How strongly do I recommend Remote?
6 / 10

Review of Remote

Remote is fundamentally a rebuttal to the most common criticisms of remote work. Rather than focus on the points and counterpoints, I mostly noted tips for improving both in person and remote work.

Are you in office, but acting  remote?

We’re in person, but still messaging people on slack, sending emails, and escaping our desk in search of quiet. What’s the point of being in person if we’re trying so hard to escape the people?

Remote engineers, show your work  often

The authors point out the primary benefit of showing your work often – as you show your work, you build trust with your manager and team.

But I want to reframe what it means to show your work and the benefit.

For an engineering team, the best form of showing your work is shipping code. Release relentlessly.

Deployment frequency is one of the four key measures of high performing engineering teams identified in Accelerate.

Clear WIP and ship. Getting code in production not only delivers customer value earlier, it builds trust within your team.

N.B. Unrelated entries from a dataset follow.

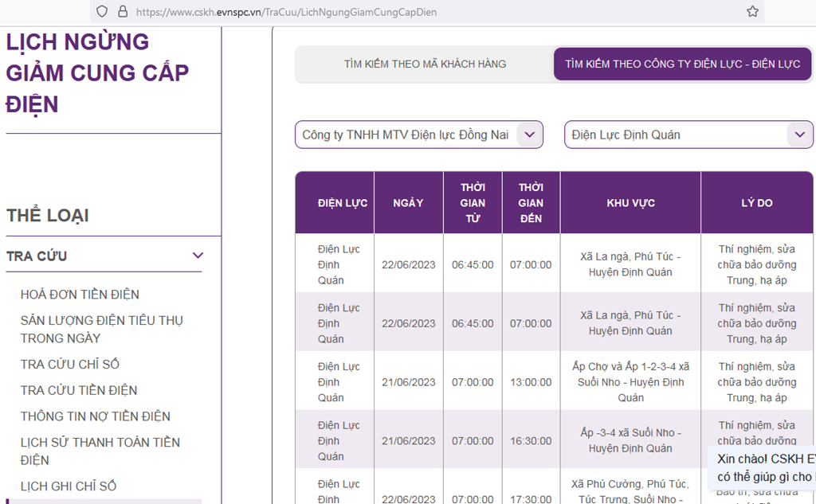Collapse the Tra cứu category chevron

[198, 256]
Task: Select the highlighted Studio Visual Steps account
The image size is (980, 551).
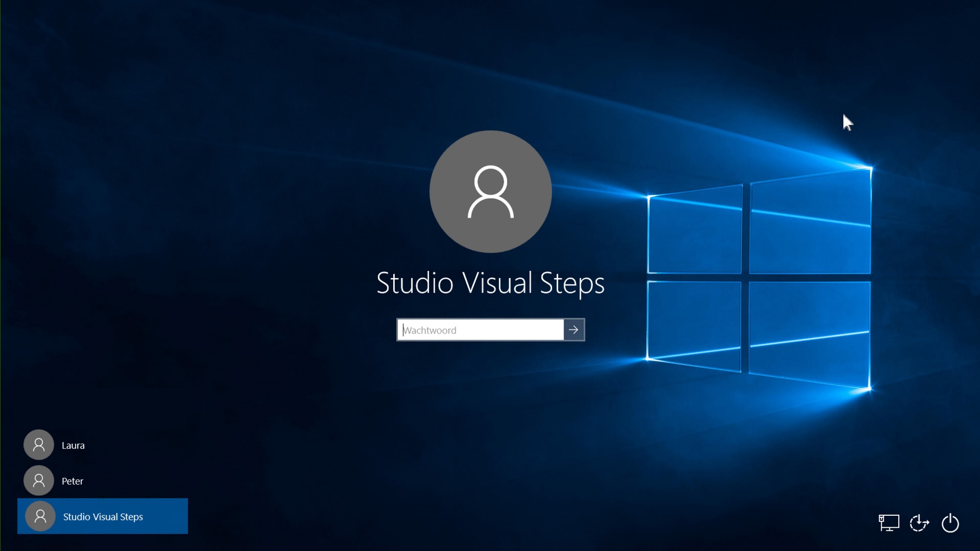Action: [103, 517]
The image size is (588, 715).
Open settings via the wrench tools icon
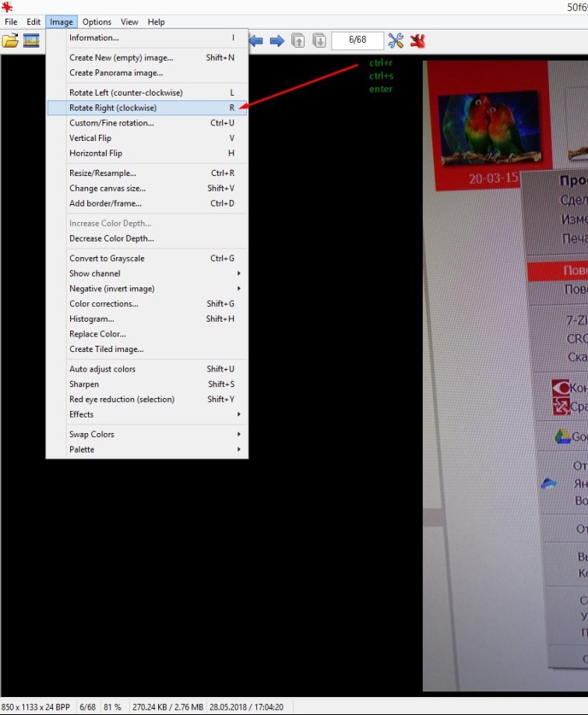tap(396, 41)
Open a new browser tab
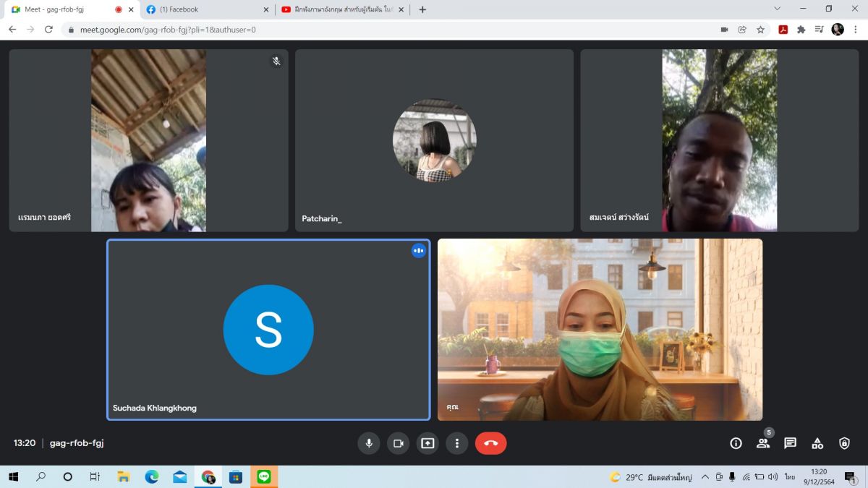The height and width of the screenshot is (488, 868). pyautogui.click(x=422, y=9)
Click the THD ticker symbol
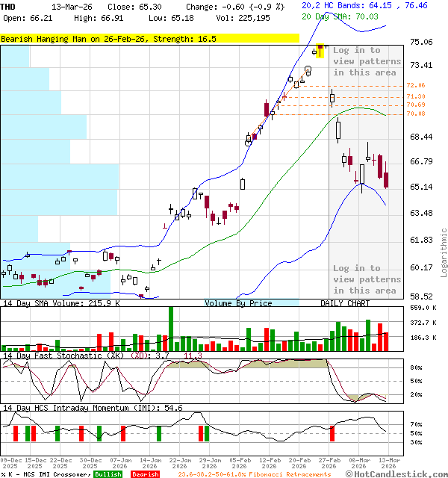The height and width of the screenshot is (478, 448). (x=7, y=6)
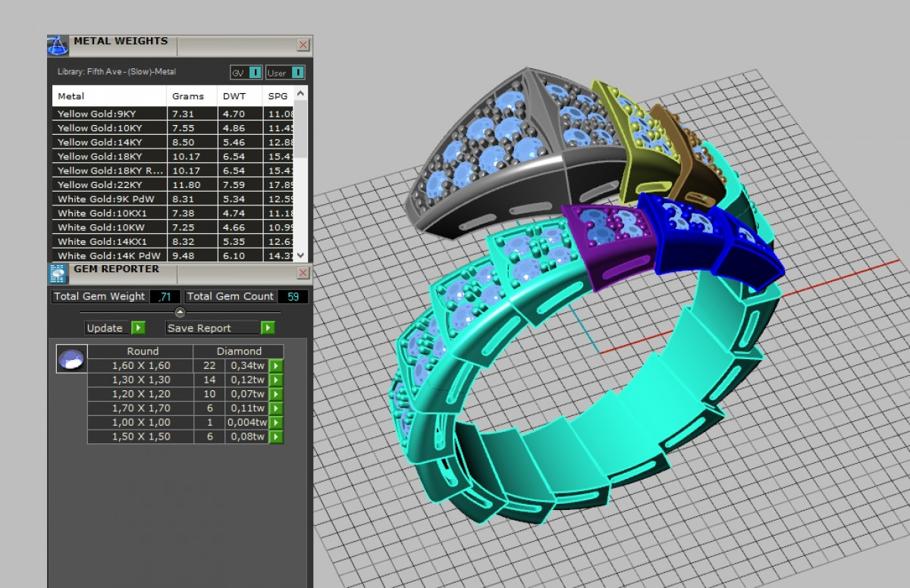Click the round diamond gem thumbnail
Image resolution: width=910 pixels, height=588 pixels.
pyautogui.click(x=71, y=358)
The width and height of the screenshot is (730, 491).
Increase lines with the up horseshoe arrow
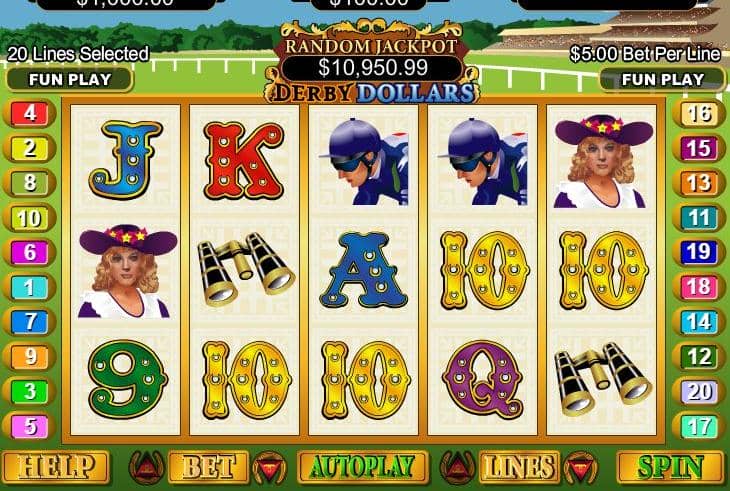click(458, 467)
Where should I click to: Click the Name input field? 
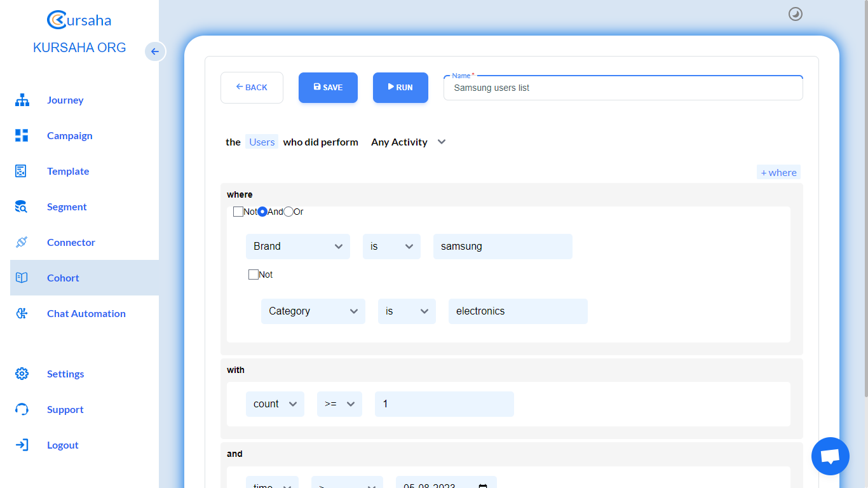(x=623, y=88)
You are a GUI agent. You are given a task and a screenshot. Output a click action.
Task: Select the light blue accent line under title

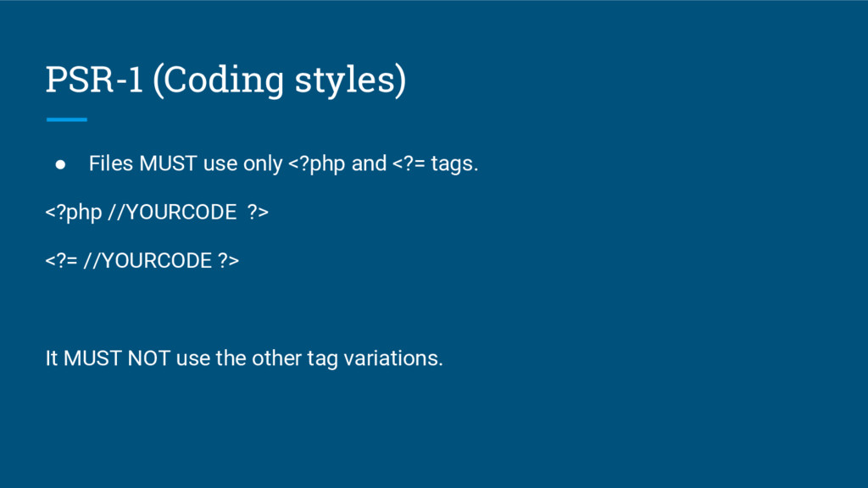pos(66,119)
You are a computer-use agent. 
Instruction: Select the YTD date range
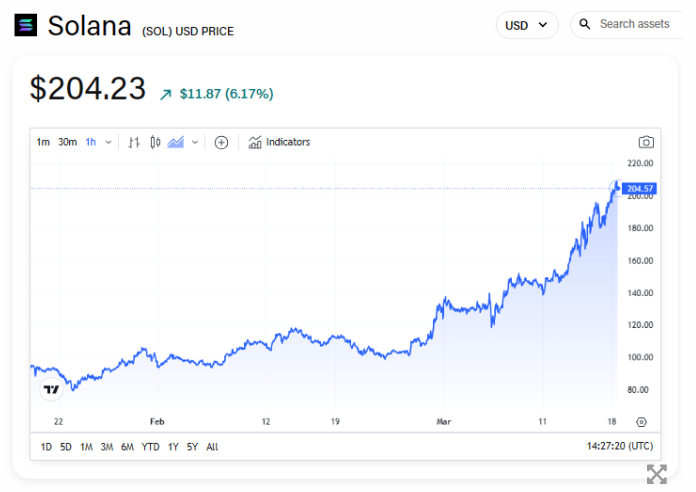150,447

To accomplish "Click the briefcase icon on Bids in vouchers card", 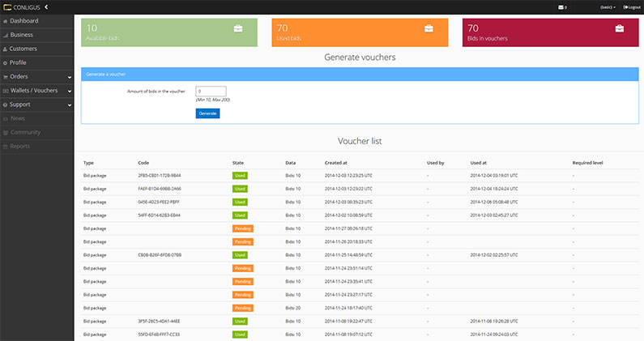I will coord(619,28).
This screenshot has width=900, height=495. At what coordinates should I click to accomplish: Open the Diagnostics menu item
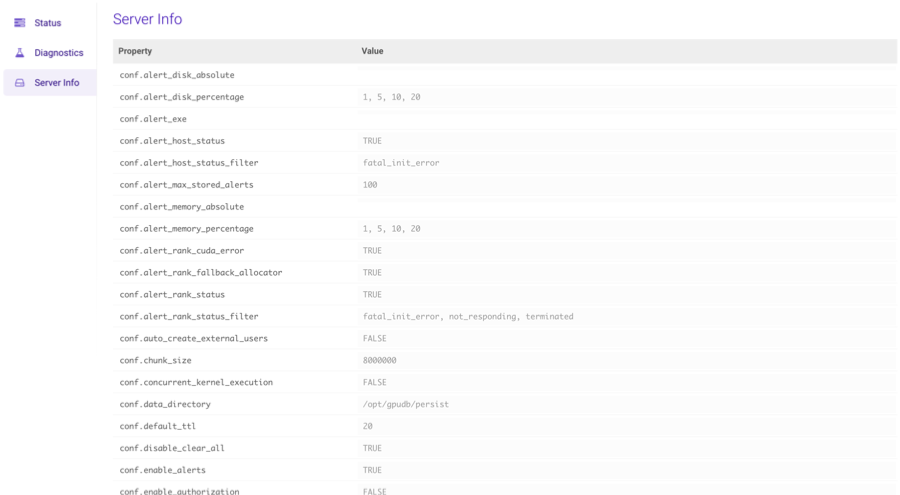click(59, 53)
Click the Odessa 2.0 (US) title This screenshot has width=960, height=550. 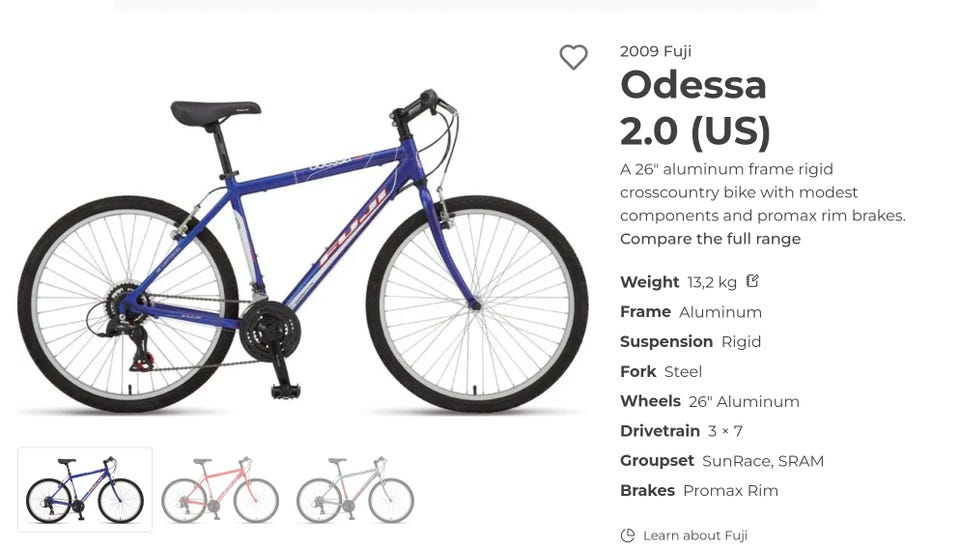695,108
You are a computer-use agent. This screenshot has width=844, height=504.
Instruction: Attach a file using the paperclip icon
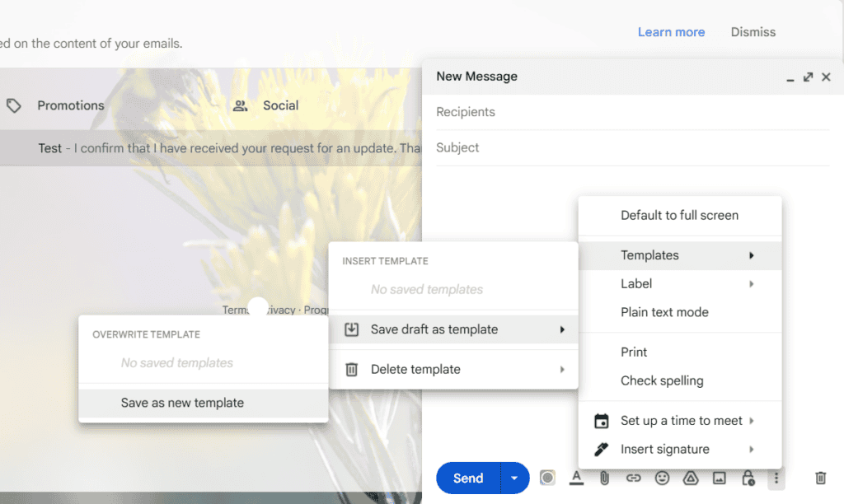(605, 478)
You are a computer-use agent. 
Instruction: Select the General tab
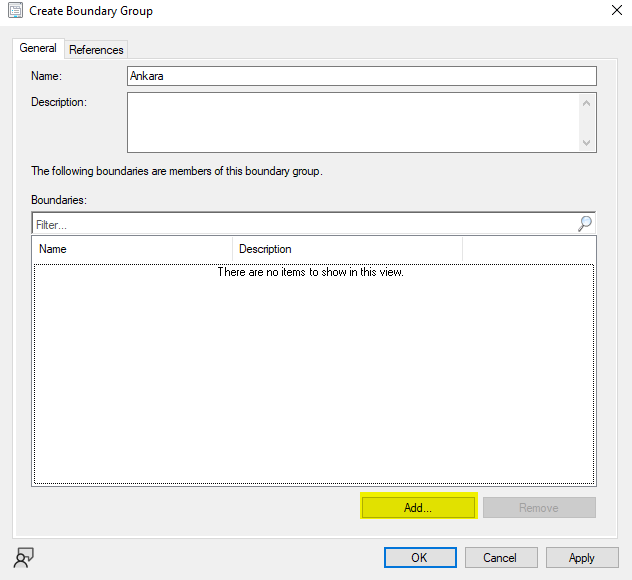[x=38, y=49]
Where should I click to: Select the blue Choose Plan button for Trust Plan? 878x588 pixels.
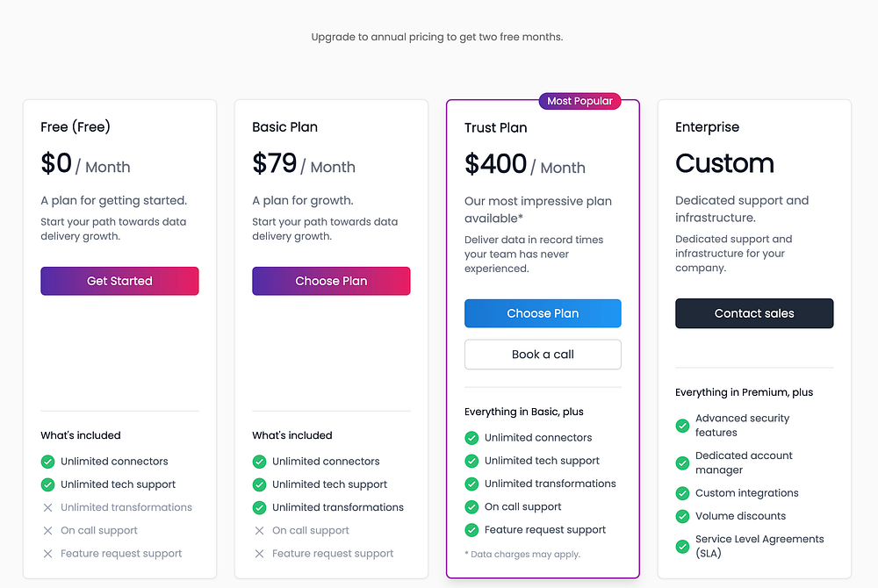click(543, 313)
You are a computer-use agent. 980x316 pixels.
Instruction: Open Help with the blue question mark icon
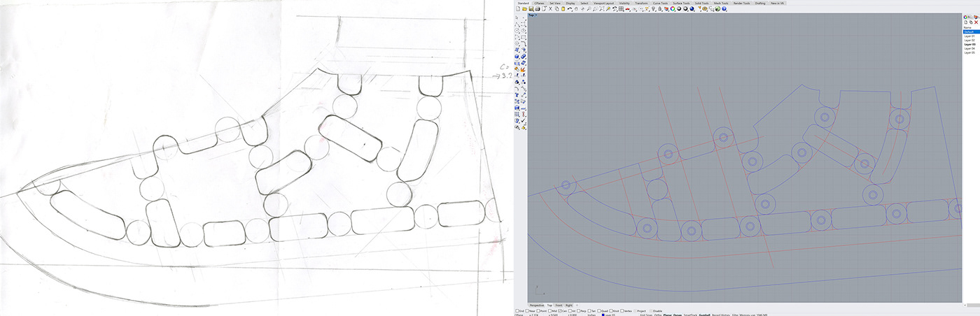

Remote workers are not second class  citizens

Having managed a mixed remote and in-person team, a few of the mistakes I’ve inadvertently made against remote employees are:

  • Not inviting remote employees to ad-hoc meetings or conversations
  • Not having good audio for meetings
  • Not considering them for leadership positions
  • Forgetting about their timezone
  • Failing to send them swag or goodies that our in-person team receives

Supporting remote teammates takes a little more work, but it’s well worth it.